You know that phrase: a sucker born every minute. Well, it fits me in one particular category: how-to books about writing.
One of the shelves in my library is stuffed with writing books in every permutation: how to write well; how to get an agent, how to write a book proposal, how to write narrative non-fiction, how to be a writer, how to sell your writing, how to ….. well you get the idea. At last count, I owned 38 books on writing-related subjects. Some are paperback, some are hardback, and if they average out to $15 a book, that’s a $570 investment. Plus, I’ve taken out dozens of others from the library.
What is it about these books? I’ve been writing professionally for more than 20 years so you would think I know what I’m doing. And I usually do. Sometimes, though, reading about writing inspires me, makes me reach higher, makes me push to be the best writer I can be.
Sometimes the books just satisfy my urge to shop.
At the Books by the Bay festival in San Francisco a few weeks, ago, I stopped by the Book Passage booth. The store was featuring writing books, so naturally I had to have one. I bought “The Making of a Bestseller: Success Stories from Authors and the Editors, Agents, and Booksellers Behind Them,” by Brian Hill and Dee Power.
Now, I am writing a book. I’d like it to be a bestseller. Who wouldn’t want their book to be a bestseller? But is that something that a writer can calculate? After wasting $20, I am certain the answer is no. I am not the only one:
Here’s one of the questions the authors pose to “A Very Nasty Agent.”
Q: What is the most common reason you decline to represent an author?
A: They can’t write.

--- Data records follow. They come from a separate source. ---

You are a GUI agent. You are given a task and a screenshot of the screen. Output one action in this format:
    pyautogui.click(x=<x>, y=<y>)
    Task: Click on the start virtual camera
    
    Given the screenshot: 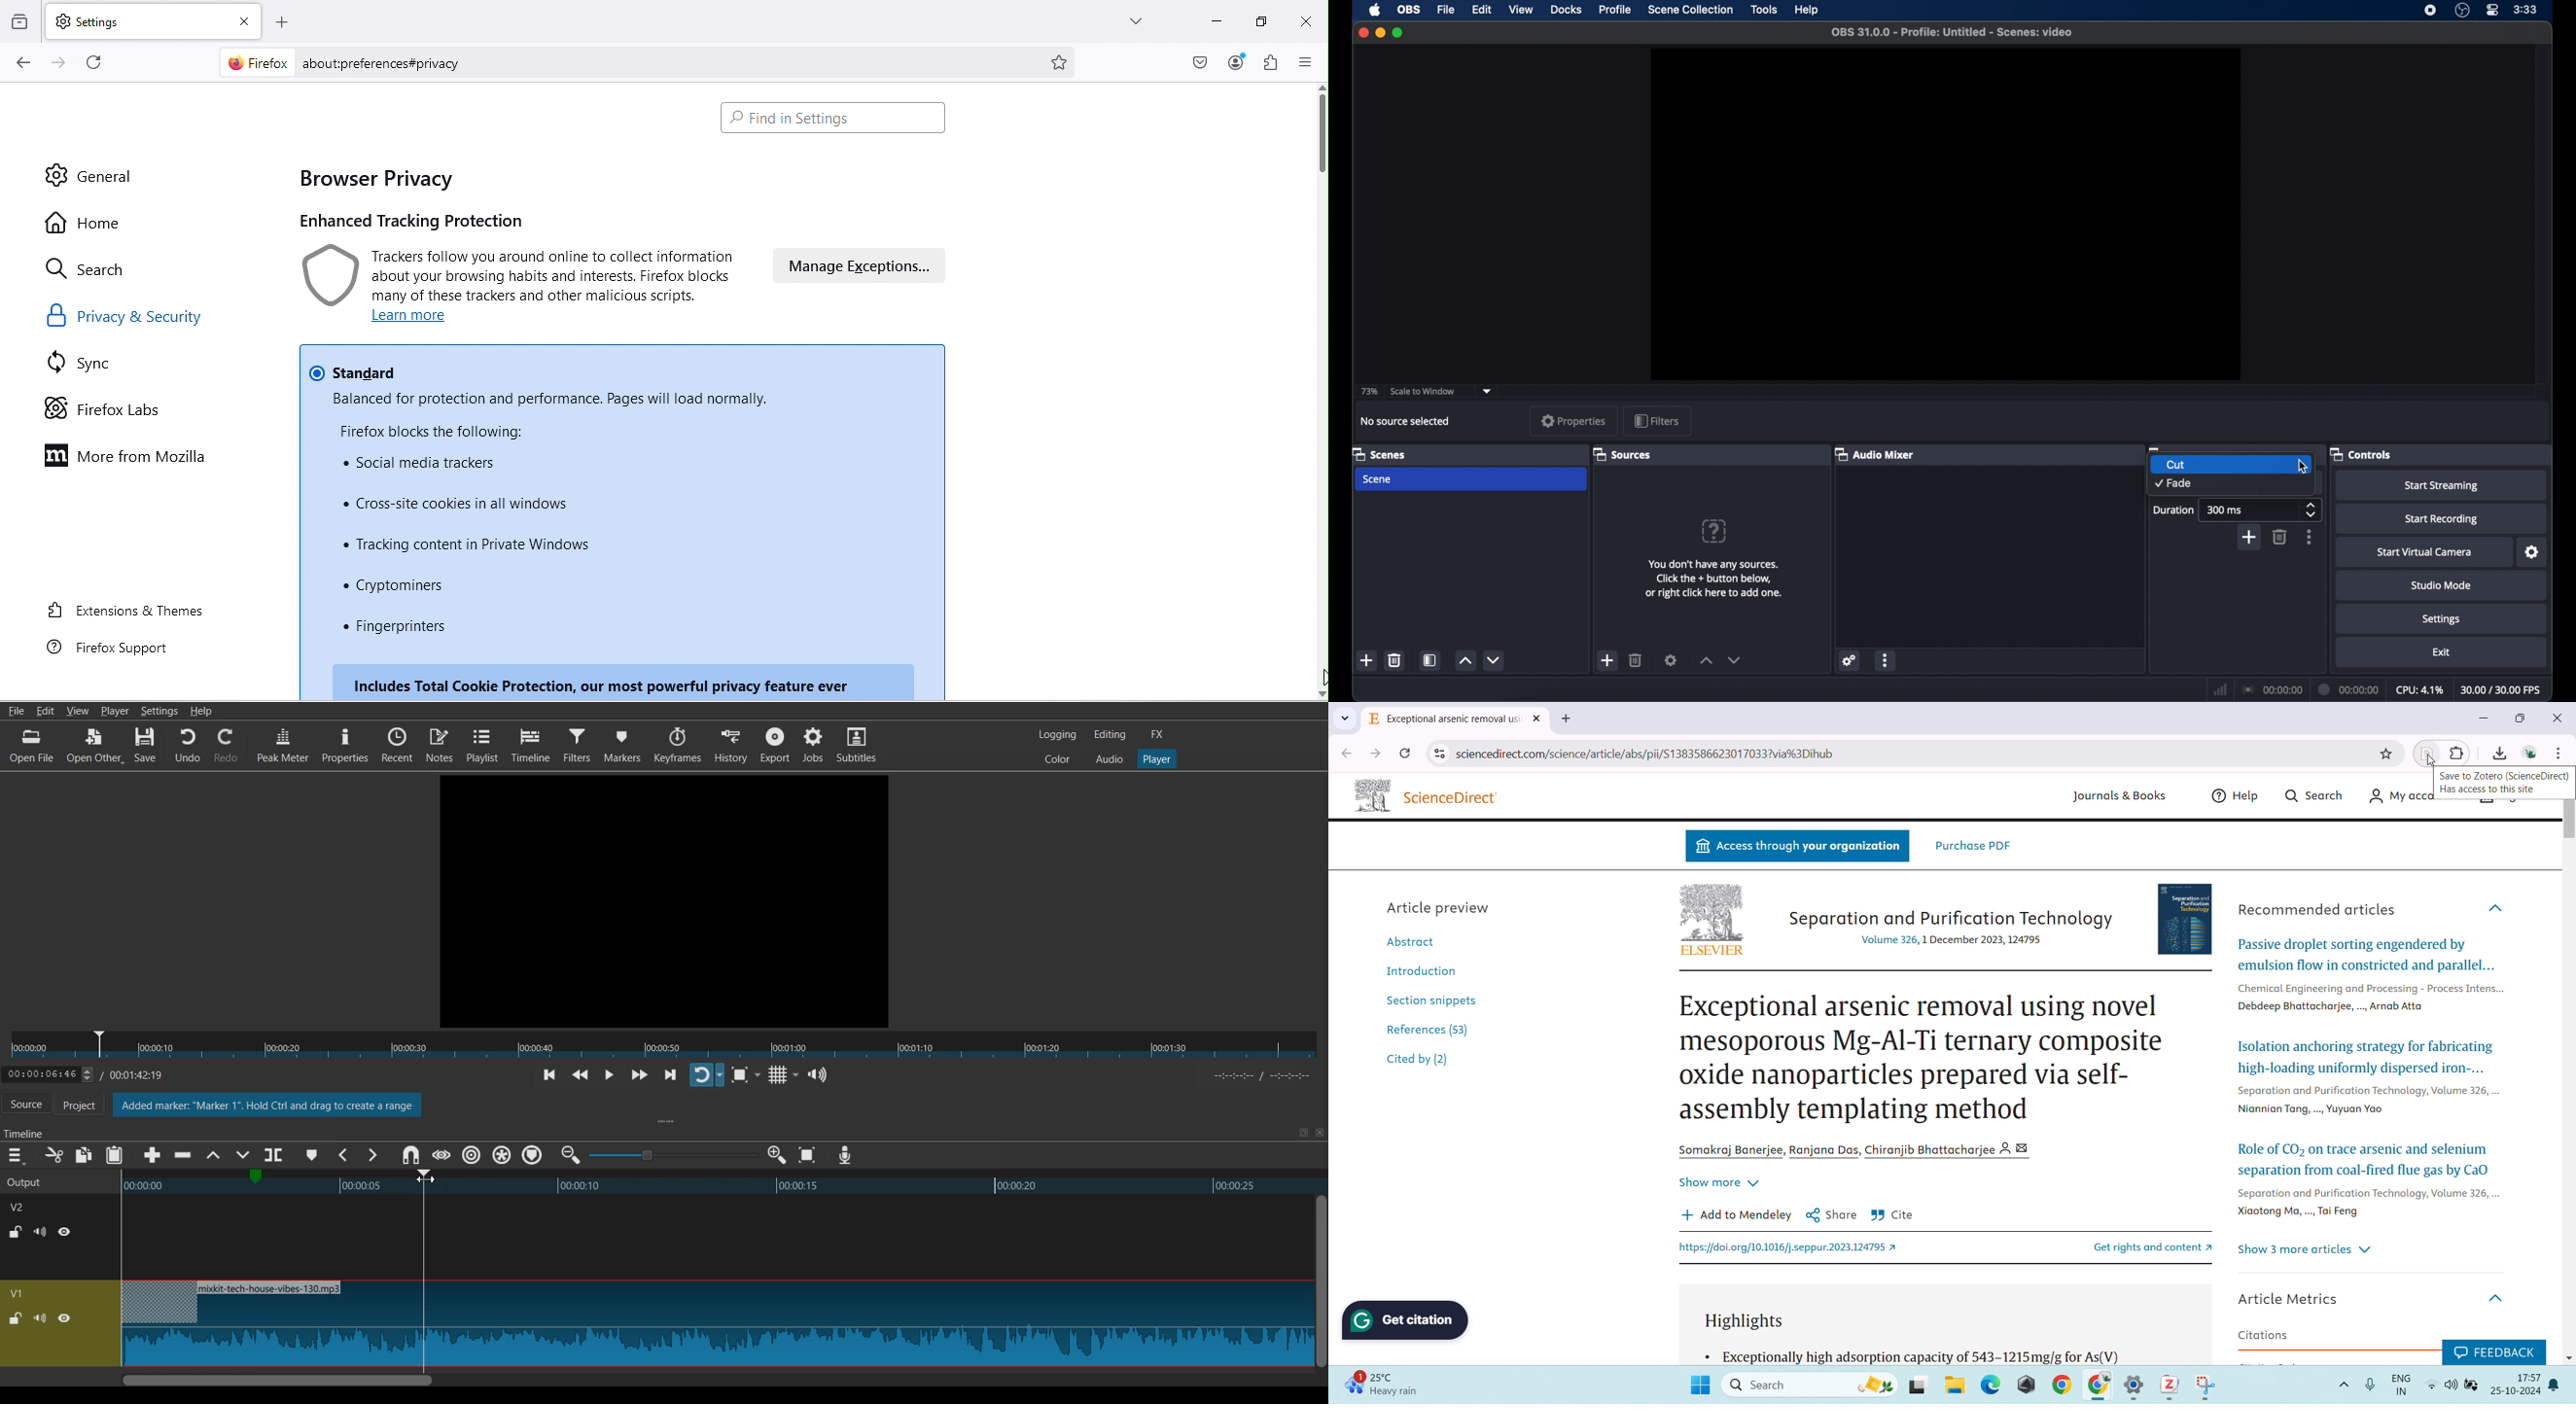 What is the action you would take?
    pyautogui.click(x=2427, y=552)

You are asking the wrong questions, so it is hard to see how your book is going to be new, different, or helpful
My husband chides me for wasting my time and money on these how-to books. “Go write!” he says. “Stop thinking about it.”
Still, I have found some useful books. Here’s a short list:
Best Books for Writing a Book Proposal:
Thinking Like Your Editor: How to Write Great Serious Non-Fiction – and Get It Published, by Susan Rabiner and Alfred Fortunato
Writing Books that have inspired me:
The Forest for the Trees: An Editor’s Advice to Writers by Betsy Lerner
The Modern Library Writer’s Workshop, A Guide to the Craft of Fiction (good for non-fiction too) by Stephen Koch
Follow the Story by James B. Stewart
Telling the Story: How to Write and Sell Creative Non-Fiction by Peter Rubie
The New New Journalism by Robert S. Boynton
On Establishing a Writing Practice:
Unstuck: A Supportive and Practical Guide to Working Through Writer’s Block by Jane Anne Staw
Writing can be a lonely business. I guess writing books do what all good books do – make the reader feel connected to a larger world.